WHAT THE EXERCISE ASKS
Would you pull out every line of the material that contains the string "time"?

DATA UNDER STUDY
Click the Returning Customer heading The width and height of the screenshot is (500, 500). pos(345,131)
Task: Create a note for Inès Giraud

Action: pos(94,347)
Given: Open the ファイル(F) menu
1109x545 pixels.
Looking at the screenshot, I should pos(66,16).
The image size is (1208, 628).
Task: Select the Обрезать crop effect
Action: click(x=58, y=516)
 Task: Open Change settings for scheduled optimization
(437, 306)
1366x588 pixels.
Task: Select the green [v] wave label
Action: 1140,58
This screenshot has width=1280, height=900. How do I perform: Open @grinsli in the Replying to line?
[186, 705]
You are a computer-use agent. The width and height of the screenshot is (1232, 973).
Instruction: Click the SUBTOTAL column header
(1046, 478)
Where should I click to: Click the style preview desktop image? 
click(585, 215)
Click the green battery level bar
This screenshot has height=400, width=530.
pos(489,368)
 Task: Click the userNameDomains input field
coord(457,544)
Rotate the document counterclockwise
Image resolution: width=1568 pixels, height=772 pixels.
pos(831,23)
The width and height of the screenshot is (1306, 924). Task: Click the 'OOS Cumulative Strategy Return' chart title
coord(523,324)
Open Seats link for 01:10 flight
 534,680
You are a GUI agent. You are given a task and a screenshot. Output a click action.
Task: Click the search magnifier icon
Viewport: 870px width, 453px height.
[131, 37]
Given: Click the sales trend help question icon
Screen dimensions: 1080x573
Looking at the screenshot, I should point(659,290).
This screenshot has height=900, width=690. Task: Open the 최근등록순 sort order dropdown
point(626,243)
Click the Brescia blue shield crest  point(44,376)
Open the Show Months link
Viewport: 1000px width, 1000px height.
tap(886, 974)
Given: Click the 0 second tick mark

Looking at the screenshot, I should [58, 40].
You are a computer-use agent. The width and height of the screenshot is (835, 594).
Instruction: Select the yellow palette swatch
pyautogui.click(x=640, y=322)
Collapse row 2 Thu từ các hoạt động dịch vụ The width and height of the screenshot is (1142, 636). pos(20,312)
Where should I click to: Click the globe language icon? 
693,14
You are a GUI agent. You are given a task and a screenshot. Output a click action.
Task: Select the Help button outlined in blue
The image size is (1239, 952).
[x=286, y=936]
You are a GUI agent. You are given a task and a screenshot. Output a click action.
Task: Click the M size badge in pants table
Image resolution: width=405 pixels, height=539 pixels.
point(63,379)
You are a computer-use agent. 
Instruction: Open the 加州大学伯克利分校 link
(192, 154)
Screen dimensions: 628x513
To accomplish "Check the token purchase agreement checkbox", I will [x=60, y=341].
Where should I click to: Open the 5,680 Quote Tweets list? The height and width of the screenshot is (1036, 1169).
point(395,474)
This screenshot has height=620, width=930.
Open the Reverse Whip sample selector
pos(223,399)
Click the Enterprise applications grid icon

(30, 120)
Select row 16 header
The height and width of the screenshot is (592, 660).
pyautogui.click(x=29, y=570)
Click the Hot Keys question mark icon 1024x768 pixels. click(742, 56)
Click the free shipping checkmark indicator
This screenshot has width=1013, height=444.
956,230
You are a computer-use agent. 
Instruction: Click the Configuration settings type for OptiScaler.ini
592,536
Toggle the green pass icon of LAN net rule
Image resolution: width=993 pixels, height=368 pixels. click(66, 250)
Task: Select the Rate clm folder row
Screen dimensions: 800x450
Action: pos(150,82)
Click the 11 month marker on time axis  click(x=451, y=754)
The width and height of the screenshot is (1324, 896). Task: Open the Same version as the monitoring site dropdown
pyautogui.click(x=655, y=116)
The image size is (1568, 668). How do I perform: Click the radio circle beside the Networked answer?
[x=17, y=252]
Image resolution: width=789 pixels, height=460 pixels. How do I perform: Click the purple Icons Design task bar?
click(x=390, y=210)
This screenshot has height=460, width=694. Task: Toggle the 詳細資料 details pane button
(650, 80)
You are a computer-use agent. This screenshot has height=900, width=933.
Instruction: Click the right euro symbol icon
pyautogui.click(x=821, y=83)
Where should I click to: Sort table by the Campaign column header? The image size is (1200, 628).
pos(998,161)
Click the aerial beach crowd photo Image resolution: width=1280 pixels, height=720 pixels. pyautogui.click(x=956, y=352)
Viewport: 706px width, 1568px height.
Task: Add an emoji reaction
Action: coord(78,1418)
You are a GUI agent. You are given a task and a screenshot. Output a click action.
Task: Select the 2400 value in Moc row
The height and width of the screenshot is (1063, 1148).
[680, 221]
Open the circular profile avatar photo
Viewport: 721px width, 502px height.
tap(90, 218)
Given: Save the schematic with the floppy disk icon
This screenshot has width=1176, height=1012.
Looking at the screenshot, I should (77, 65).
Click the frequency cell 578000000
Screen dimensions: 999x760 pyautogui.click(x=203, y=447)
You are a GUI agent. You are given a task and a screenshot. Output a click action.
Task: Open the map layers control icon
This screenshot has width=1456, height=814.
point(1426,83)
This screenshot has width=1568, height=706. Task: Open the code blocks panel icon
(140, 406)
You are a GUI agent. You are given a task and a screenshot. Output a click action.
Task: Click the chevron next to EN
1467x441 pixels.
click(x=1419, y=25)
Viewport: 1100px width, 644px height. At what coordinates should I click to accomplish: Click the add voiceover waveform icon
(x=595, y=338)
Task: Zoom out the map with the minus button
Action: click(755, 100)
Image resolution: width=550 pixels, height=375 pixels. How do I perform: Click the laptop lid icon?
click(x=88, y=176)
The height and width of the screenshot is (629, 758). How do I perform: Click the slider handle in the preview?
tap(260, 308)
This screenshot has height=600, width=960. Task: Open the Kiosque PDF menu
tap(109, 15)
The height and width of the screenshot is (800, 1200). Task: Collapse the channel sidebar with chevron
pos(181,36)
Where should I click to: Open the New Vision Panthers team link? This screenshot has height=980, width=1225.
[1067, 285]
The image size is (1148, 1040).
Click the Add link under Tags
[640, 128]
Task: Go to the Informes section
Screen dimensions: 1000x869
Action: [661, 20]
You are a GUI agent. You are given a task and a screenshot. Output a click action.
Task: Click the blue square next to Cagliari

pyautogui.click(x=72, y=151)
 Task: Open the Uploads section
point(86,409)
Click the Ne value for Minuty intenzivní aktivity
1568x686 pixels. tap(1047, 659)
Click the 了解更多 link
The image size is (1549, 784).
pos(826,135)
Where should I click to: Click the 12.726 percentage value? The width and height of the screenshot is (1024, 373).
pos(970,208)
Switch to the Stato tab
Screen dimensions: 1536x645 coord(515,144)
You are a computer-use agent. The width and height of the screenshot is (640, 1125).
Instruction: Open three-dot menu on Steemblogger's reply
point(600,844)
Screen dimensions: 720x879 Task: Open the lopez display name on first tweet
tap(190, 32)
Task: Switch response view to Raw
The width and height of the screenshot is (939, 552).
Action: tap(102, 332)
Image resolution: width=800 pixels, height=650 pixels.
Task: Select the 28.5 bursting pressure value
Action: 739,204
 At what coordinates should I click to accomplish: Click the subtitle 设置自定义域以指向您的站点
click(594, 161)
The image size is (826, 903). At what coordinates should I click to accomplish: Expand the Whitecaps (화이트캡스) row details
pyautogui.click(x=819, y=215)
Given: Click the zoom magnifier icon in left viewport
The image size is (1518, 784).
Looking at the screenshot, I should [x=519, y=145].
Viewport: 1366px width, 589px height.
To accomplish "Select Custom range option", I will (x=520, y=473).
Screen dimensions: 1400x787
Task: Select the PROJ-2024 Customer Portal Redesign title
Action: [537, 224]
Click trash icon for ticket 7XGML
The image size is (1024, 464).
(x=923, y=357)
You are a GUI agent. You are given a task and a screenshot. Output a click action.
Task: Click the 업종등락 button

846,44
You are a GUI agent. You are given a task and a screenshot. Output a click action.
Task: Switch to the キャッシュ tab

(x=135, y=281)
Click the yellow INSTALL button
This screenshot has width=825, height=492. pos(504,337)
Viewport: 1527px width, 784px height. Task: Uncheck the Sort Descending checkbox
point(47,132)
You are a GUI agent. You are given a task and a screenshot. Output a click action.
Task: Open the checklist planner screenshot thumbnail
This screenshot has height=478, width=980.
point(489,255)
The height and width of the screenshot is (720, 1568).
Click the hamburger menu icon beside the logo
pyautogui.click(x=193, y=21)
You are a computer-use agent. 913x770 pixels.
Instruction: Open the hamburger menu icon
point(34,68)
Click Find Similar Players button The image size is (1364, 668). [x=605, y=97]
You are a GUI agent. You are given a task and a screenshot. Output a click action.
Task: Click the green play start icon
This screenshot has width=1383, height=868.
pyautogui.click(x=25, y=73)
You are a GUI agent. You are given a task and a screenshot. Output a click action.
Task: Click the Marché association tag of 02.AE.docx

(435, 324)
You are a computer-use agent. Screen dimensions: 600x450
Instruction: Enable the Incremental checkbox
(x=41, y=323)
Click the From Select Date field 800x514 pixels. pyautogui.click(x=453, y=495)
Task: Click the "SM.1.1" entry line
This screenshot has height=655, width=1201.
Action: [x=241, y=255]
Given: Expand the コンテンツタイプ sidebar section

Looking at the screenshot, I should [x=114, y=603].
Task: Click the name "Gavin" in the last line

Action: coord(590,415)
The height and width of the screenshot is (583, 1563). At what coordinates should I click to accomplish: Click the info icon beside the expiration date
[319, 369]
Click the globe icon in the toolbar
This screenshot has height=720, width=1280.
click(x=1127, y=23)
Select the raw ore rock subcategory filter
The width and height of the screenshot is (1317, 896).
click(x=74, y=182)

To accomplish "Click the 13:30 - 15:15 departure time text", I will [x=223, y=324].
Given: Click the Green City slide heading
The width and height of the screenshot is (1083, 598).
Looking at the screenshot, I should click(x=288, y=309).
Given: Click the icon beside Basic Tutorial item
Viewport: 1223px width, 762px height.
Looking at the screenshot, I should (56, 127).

TASK ANSWER
Click the 11 month marker on time axis  click(x=451, y=754)
To accomplish "Click the 13:30 - 15:15 departure time text", I will [x=223, y=324].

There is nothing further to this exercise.